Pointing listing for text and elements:
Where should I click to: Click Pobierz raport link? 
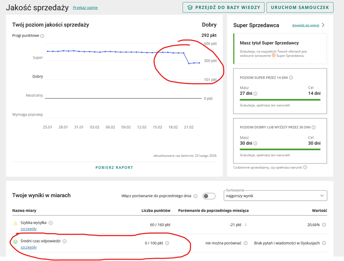pyautogui.click(x=114, y=168)
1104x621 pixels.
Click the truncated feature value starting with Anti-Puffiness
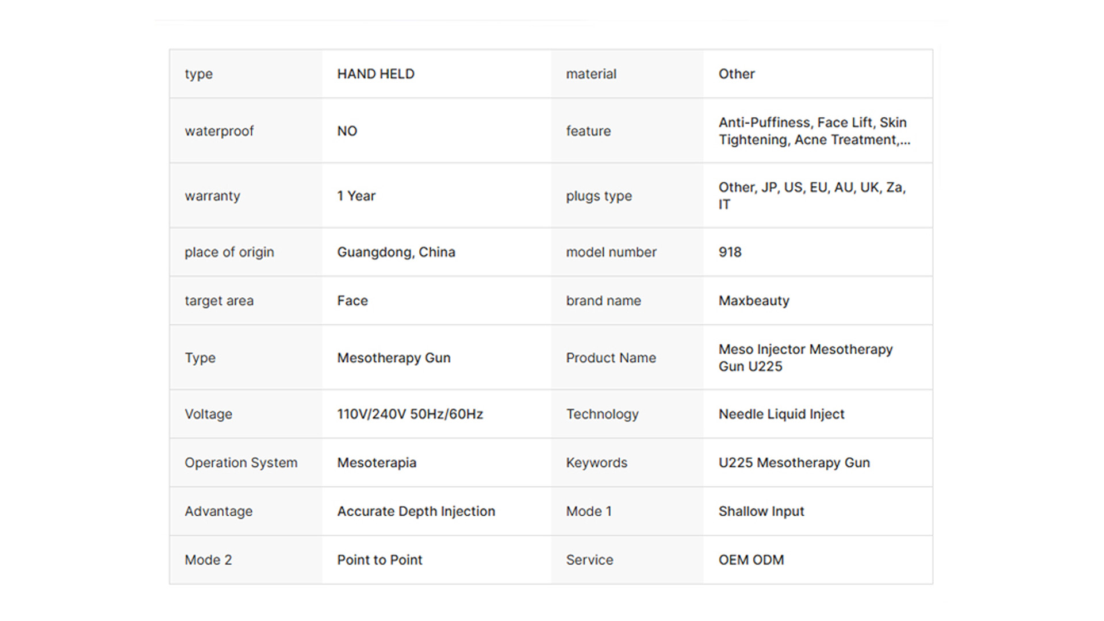814,131
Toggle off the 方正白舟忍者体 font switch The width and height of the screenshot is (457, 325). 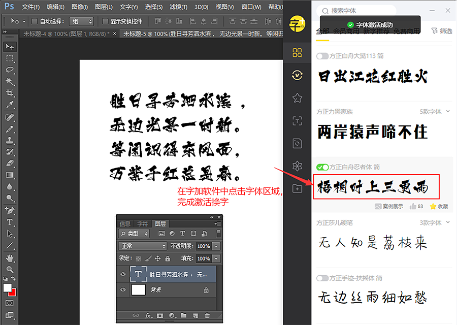(x=322, y=167)
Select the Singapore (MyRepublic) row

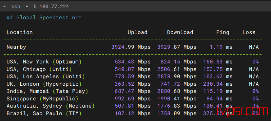click(133, 98)
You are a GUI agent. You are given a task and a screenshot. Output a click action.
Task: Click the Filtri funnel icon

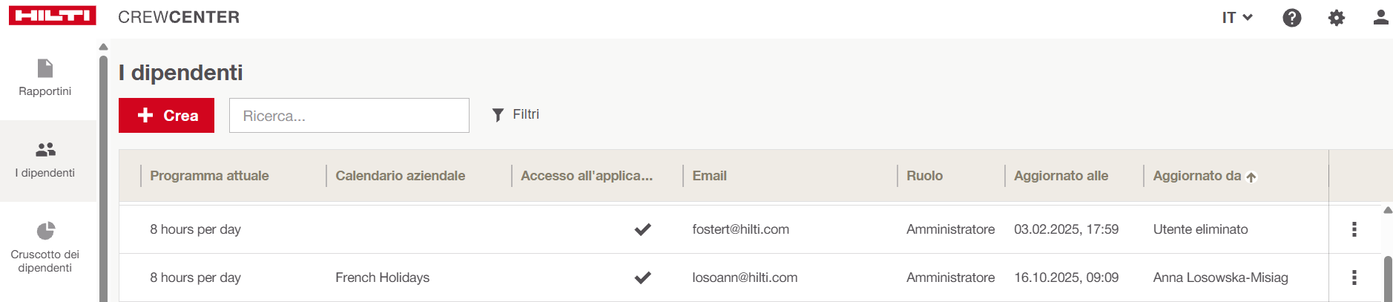coord(498,115)
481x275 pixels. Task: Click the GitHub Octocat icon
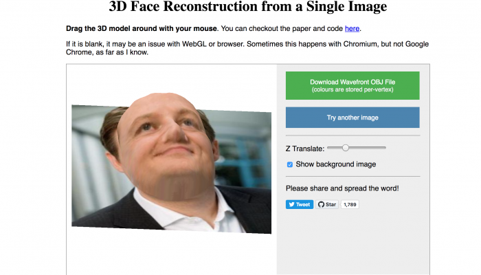(321, 204)
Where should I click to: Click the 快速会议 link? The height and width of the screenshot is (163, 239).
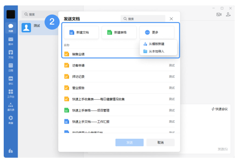tap(220, 109)
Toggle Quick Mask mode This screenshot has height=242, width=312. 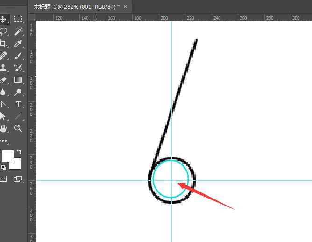coord(3,178)
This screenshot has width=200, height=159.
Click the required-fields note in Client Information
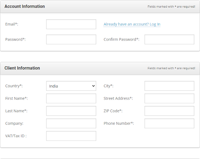point(171,68)
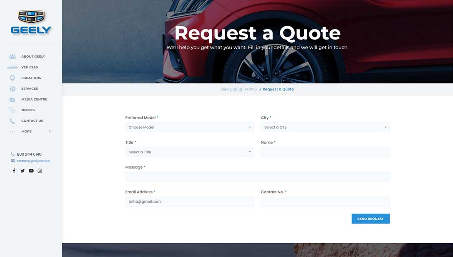Click the Locations map pin icon
Viewport: 453px width, 257px height.
(12, 78)
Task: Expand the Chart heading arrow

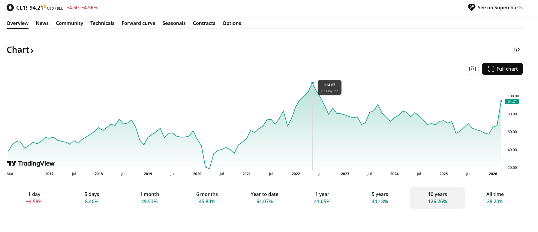Action: click(x=32, y=50)
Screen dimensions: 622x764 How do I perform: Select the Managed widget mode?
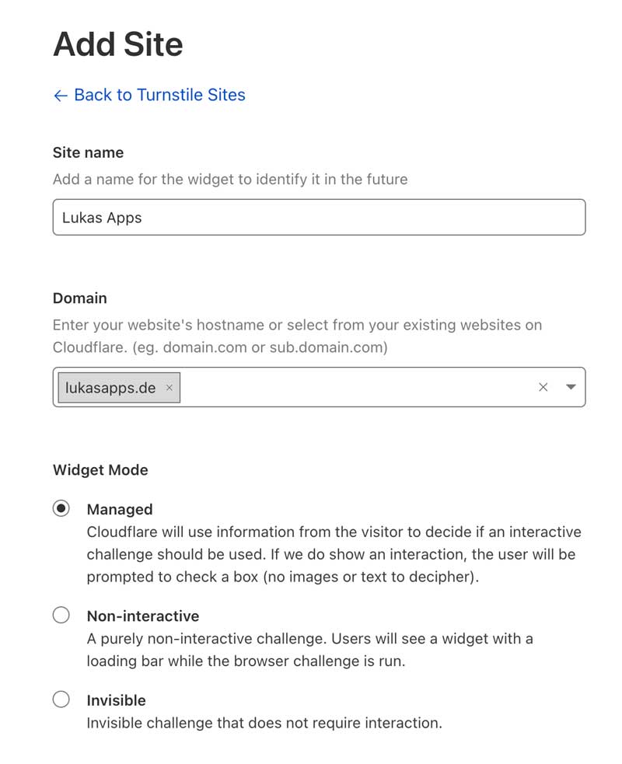pyautogui.click(x=61, y=508)
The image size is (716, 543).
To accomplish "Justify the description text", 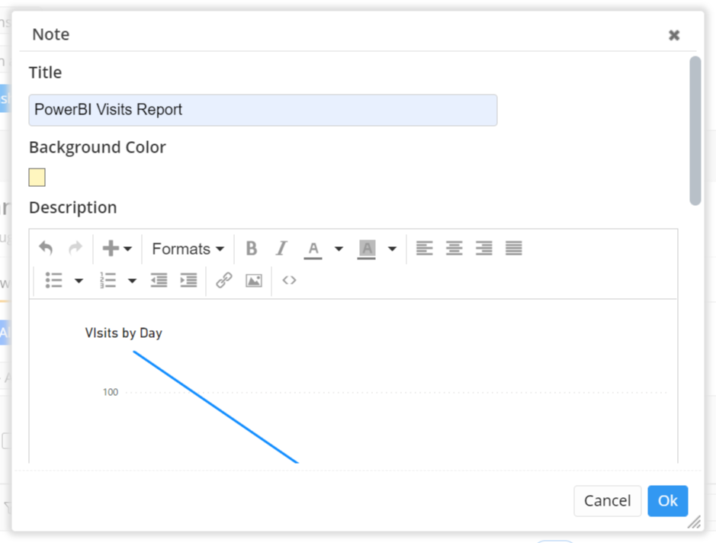I will point(514,249).
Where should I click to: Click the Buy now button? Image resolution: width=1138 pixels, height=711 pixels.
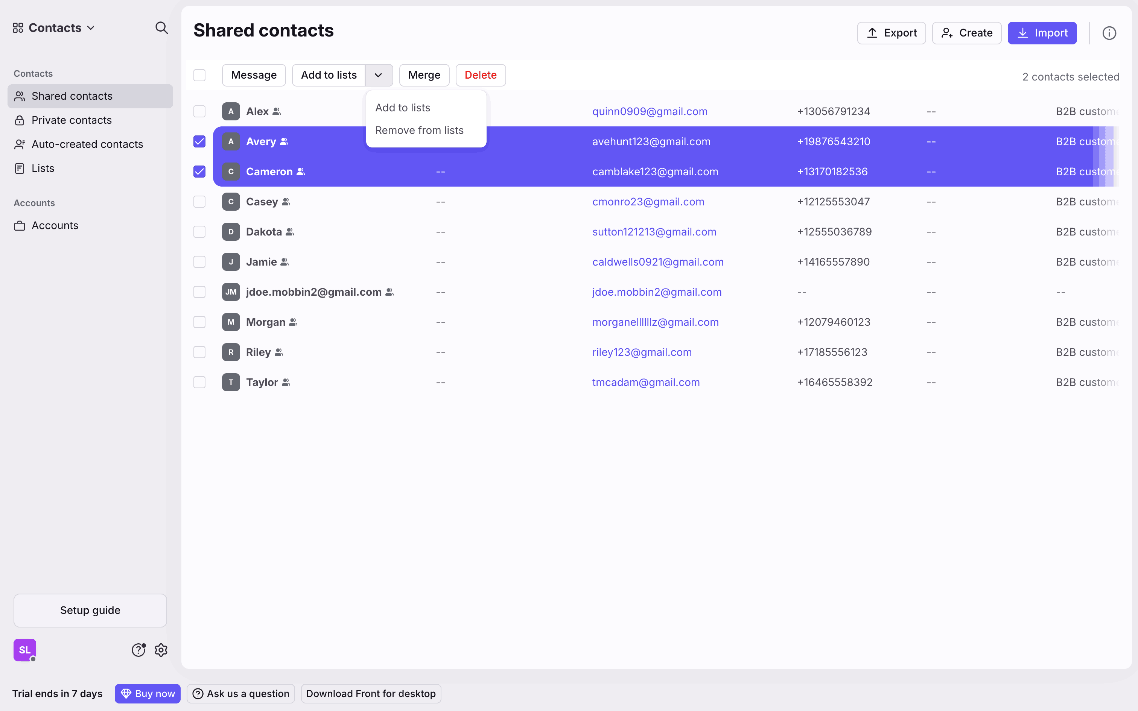point(148,694)
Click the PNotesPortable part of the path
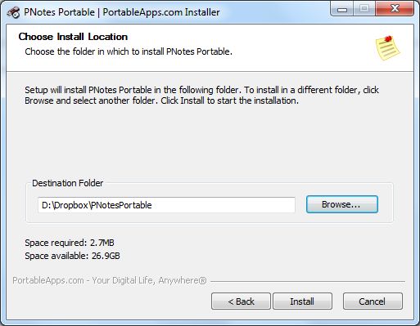Viewport: 420px width, 326px height. click(x=121, y=205)
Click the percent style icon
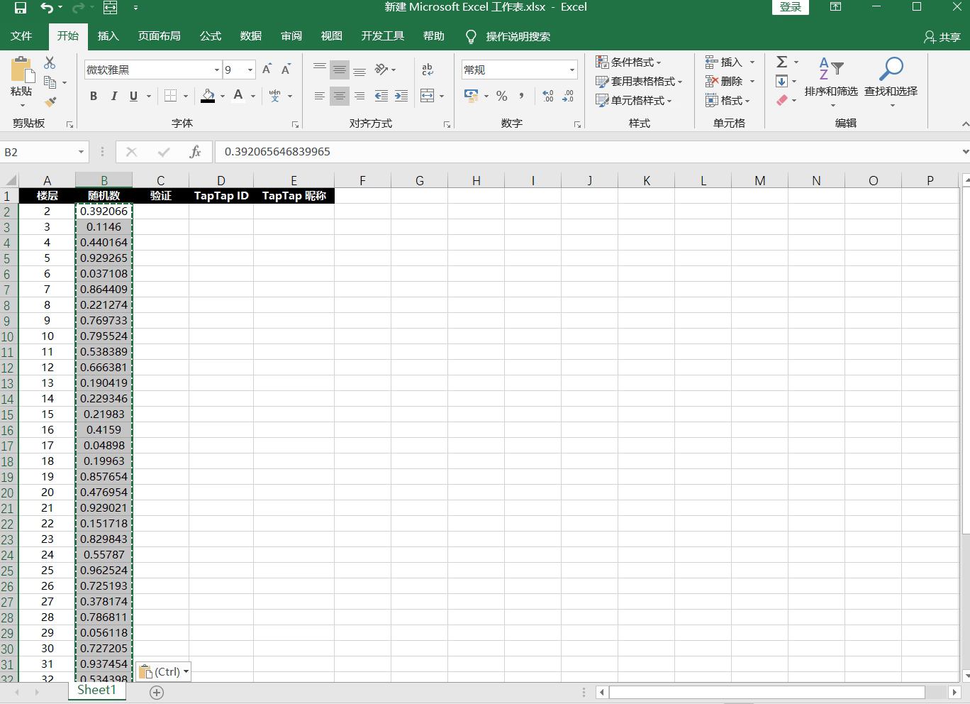970x704 pixels. click(x=502, y=96)
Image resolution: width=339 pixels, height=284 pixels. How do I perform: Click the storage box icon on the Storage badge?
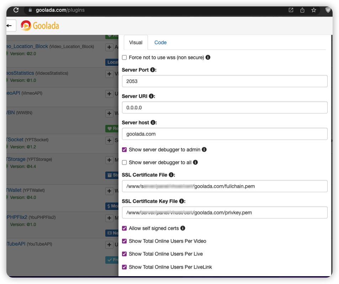(x=110, y=175)
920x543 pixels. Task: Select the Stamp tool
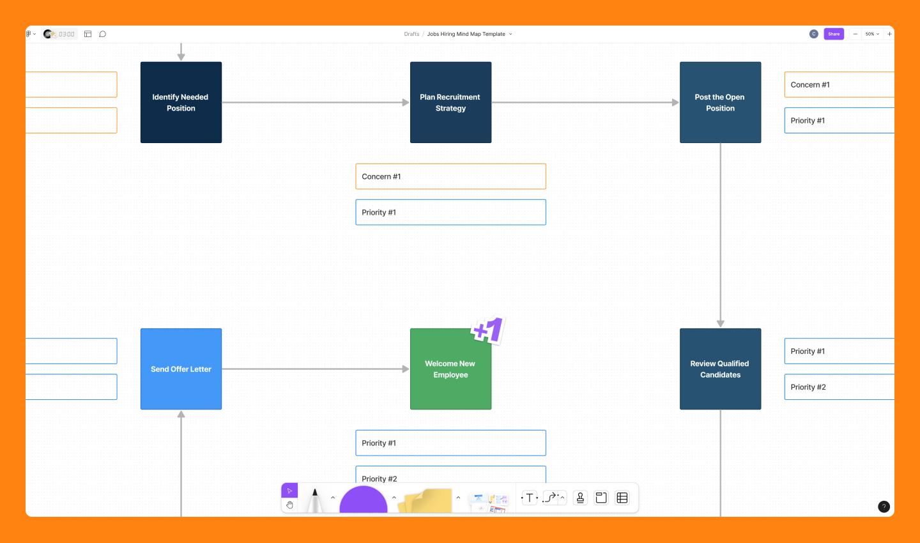tap(579, 498)
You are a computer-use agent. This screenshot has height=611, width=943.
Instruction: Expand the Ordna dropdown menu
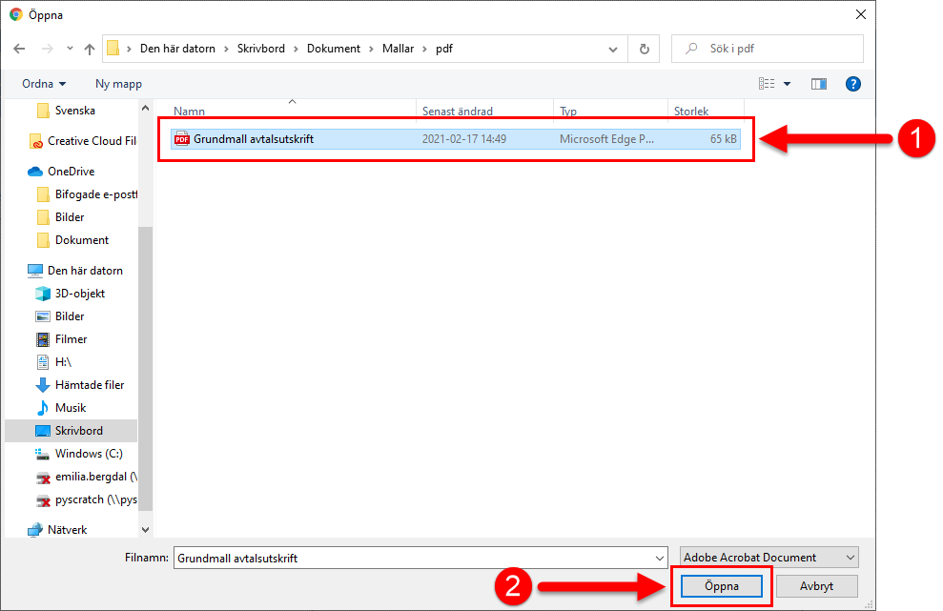pos(44,84)
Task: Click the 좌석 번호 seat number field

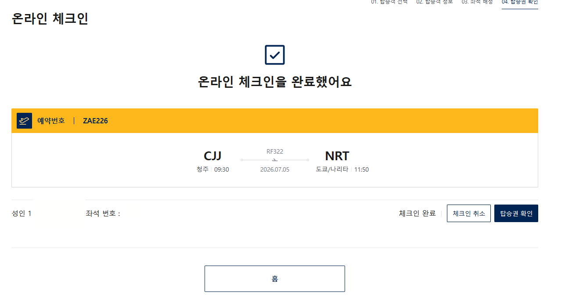Action: pos(103,214)
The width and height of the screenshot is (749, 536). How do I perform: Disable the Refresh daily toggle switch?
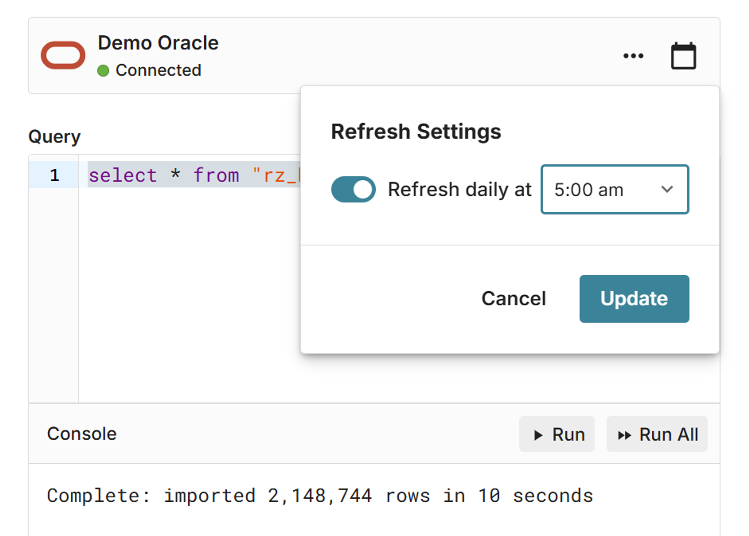pos(353,189)
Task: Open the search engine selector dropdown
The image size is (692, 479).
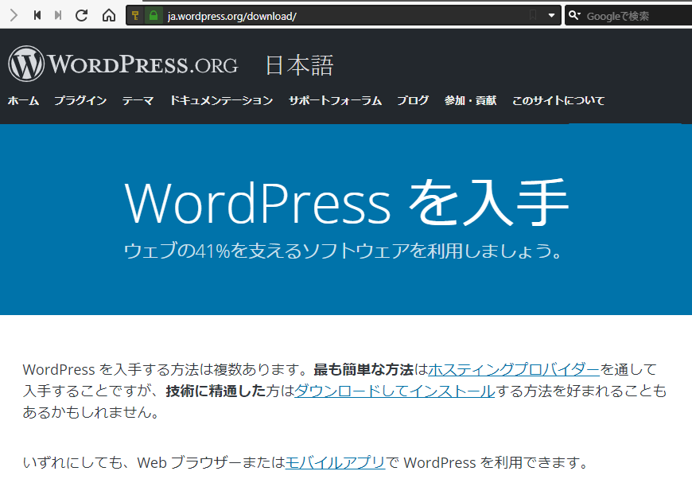Action: pos(574,16)
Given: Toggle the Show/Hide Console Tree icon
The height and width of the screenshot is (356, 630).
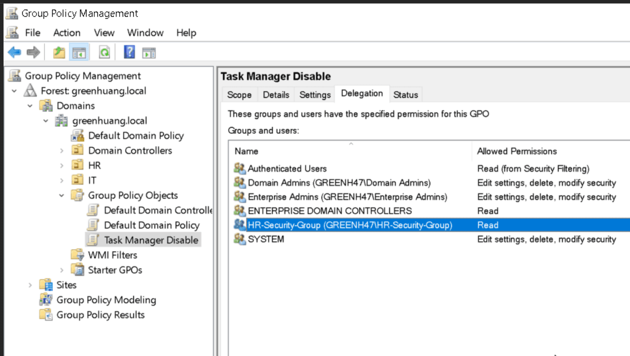Looking at the screenshot, I should (79, 52).
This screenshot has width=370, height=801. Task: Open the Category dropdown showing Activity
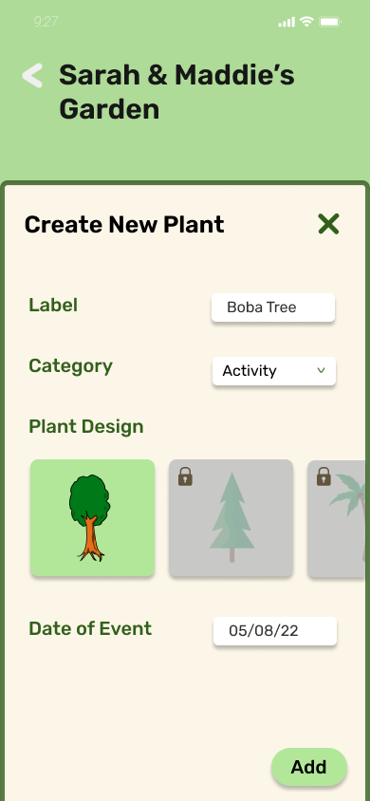click(x=274, y=371)
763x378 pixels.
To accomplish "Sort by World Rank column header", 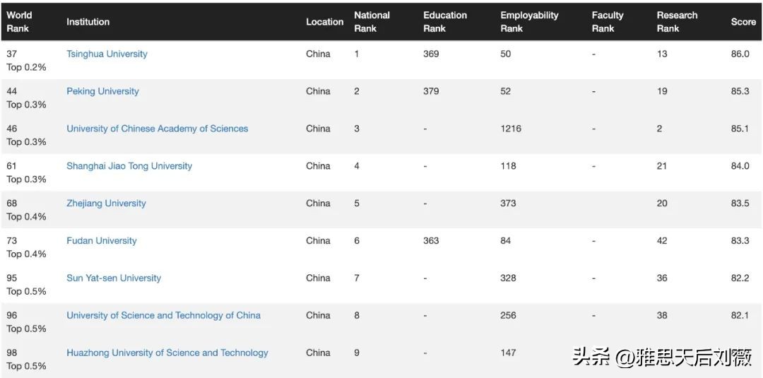I will click(19, 22).
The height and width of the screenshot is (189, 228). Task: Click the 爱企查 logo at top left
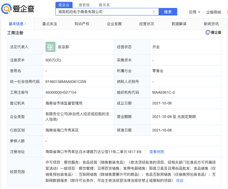coord(18,9)
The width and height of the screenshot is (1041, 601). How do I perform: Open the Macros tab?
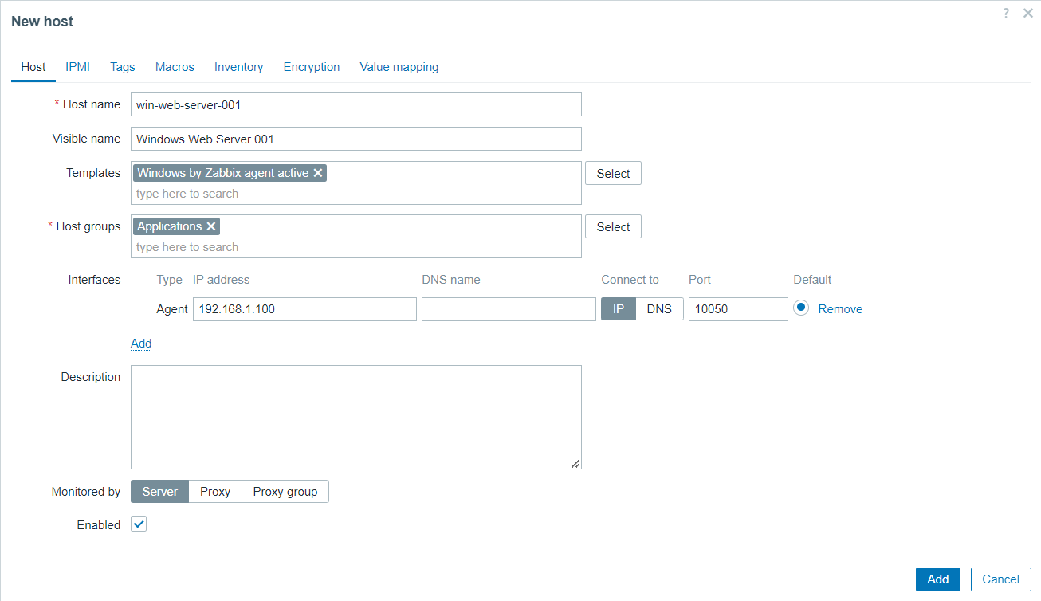pos(175,67)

## TASK OBJECTIVE
Could you rename "dropdown" to "drop-down" in the stretch of the listing from the line containing "The width and height of the screenshot is (749, 536)." through the line containing "click(x=274, y=371)", returning only those lines without the pictures?

## FINISHED EXERCISE
The width and height of the screenshot is (749, 536). How do I perform: Disable the Refresh daily toggle switch?
pos(353,189)
Task: Open the search engine selector drop-down
The image size is (692, 479).
Action: pos(574,16)
Given: Toggle the Show/Hide Console Tree icon
The height and width of the screenshot is (356, 630).
Looking at the screenshot, I should (79, 52).
This screenshot has width=370, height=801. Task: Open the Category drop-down showing Activity
click(x=274, y=371)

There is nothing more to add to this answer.